◆ **Your goal**: Transcribe each record below character for character.

◆ **Records**:
++++++++++

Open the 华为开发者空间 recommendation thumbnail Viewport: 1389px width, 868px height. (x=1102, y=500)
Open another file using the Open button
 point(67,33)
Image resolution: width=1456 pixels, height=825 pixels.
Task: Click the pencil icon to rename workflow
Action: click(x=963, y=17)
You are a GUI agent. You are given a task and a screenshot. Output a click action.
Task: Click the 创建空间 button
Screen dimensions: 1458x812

++++++++++

◆ **Written response**:
Open the 华为开发者空间 recommendation thumbnail Viewport: 1389px width, 868px height. (x=1102, y=500)
Open another file using the Open button
 point(67,33)
Image resolution: width=1456 pixels, height=825 pixels.
Task: Click the pencil icon to rename workflow
Action: click(x=963, y=17)
You are a GUI agent. You are given a task and a screenshot. Output a click action.
Task: Click the 创建空间 button
Screen dimensions: 1458x812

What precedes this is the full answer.